## Start

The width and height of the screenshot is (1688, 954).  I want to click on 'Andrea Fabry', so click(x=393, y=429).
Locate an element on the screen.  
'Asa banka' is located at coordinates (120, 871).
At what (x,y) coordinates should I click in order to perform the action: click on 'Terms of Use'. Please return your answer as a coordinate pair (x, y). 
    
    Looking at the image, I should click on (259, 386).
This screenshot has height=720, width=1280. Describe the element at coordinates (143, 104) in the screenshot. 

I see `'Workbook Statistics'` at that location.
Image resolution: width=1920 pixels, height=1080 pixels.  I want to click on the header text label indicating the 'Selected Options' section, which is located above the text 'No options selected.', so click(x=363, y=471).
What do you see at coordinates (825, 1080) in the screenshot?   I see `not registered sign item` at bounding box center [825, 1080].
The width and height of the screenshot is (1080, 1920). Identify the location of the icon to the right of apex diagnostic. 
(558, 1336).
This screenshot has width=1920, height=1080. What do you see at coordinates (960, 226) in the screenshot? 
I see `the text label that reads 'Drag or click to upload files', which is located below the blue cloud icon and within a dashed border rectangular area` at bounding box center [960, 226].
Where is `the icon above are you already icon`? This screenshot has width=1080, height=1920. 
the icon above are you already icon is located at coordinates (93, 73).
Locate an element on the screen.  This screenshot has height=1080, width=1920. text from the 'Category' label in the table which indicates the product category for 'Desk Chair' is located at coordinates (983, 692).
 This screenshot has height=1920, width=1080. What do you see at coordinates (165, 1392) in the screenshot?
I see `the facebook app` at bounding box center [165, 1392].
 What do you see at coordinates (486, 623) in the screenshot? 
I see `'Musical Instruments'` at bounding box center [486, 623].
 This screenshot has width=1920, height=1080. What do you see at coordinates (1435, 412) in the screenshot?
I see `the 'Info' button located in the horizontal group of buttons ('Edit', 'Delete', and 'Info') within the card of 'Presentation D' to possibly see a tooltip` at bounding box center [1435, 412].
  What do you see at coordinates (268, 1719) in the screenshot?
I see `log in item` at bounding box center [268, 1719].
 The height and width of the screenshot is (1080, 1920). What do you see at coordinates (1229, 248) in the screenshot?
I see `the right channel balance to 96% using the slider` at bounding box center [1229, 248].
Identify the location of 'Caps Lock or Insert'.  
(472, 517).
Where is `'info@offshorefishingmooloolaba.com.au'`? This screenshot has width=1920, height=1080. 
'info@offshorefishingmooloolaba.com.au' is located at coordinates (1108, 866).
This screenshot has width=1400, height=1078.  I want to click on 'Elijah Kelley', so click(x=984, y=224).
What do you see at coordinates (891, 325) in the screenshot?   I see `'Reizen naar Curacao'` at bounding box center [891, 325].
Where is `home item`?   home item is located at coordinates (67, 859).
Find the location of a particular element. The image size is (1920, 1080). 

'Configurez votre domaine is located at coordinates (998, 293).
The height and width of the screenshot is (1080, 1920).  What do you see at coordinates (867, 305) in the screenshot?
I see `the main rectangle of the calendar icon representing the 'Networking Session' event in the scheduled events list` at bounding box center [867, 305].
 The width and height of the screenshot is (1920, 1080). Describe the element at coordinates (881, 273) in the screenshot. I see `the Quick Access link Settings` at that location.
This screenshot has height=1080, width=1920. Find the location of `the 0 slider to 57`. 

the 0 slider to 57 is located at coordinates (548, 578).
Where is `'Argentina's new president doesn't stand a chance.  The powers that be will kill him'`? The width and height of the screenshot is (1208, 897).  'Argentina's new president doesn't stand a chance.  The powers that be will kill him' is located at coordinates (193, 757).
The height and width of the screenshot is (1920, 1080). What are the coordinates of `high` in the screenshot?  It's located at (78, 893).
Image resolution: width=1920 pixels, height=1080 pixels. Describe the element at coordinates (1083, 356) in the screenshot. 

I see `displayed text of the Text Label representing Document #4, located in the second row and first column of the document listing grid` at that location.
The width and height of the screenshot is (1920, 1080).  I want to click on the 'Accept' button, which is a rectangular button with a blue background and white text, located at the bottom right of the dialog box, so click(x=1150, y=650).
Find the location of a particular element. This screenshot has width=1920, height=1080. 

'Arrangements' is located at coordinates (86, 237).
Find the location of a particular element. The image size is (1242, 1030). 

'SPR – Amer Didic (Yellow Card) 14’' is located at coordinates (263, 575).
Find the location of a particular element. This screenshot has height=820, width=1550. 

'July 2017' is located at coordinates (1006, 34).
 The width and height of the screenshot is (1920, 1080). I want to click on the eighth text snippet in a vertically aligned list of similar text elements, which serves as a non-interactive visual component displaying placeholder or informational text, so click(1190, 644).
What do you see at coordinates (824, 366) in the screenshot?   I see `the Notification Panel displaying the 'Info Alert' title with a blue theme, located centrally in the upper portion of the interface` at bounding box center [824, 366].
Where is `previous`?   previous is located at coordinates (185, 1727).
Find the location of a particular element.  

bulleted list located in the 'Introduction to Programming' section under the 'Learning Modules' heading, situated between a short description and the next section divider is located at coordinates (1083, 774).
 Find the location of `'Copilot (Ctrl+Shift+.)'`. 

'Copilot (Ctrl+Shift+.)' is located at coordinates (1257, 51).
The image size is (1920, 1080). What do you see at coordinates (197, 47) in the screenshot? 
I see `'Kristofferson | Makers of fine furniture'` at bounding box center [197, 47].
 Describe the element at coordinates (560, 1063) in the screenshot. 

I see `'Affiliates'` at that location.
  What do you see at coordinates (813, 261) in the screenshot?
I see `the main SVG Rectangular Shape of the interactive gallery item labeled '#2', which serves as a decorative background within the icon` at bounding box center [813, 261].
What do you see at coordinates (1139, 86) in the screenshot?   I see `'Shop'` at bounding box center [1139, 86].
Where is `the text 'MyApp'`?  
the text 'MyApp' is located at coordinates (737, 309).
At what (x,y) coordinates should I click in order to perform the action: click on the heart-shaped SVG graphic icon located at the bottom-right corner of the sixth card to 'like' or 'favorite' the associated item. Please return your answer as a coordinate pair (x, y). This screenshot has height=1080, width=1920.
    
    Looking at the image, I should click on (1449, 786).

## End

*Given exercise*: Collect each line of the items above that contains the word "slider". Case counts.

*Full answer*:
I see `the right channel balance to 96% using the slider` at bounding box center [1229, 248].
This screenshot has height=1080, width=1920. Find the location of `the 0 slider to 57`. 
the 0 slider to 57 is located at coordinates (548, 578).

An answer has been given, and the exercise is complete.